**Problem:** Could you output exactly the lines running from the one containing "Task: Mark the review unhelpful with No" to the final line of the listing below, leaving out pictures?
(Data excerpts)
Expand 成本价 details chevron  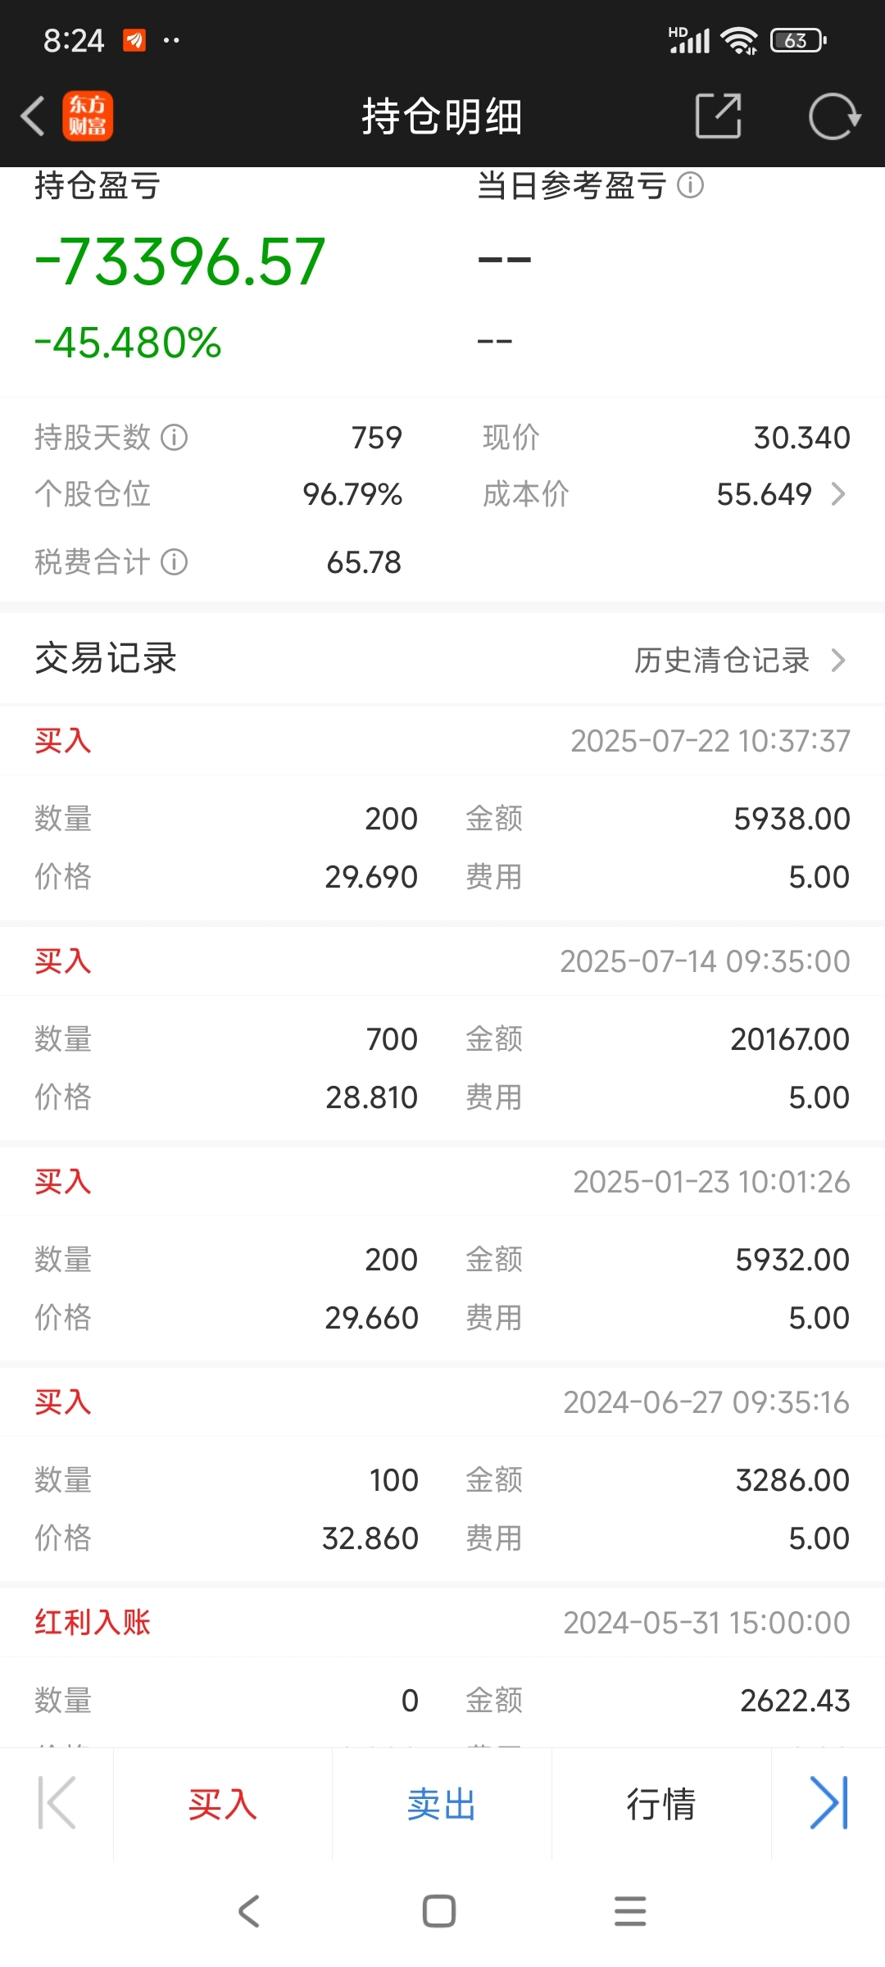tap(837, 494)
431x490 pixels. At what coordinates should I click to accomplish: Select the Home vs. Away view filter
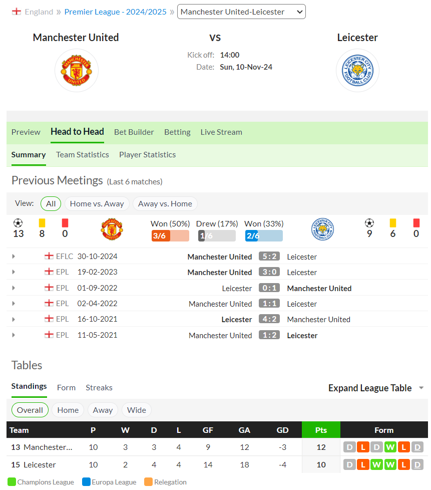click(x=97, y=204)
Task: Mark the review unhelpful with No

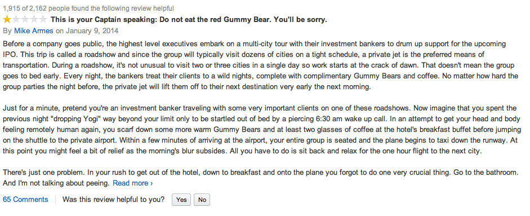Action: click(x=202, y=200)
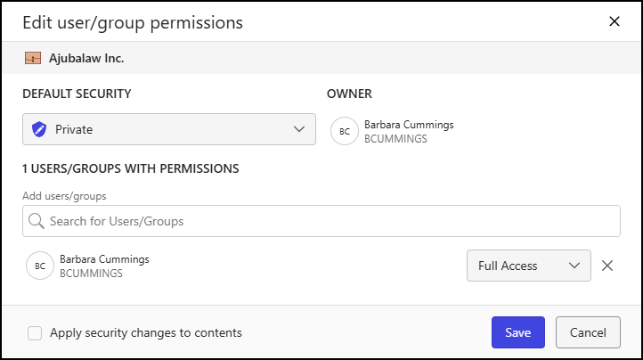Viewport: 643px width, 360px height.
Task: Select Barbara Cummings in the permissions list
Action: pos(104,259)
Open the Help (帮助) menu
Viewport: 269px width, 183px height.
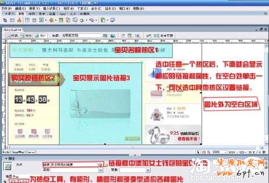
(End Data excerpts)
**Expected answer:**
Task: Mark the review unhelpful with No

Action: click(x=202, y=200)
Viewport: 643px width, 360px height.
Task: Select Barbara Cummings in the permissions list
Action: pos(104,259)
Open the Help (帮助) menu
Viewport: 269px width, 183px height.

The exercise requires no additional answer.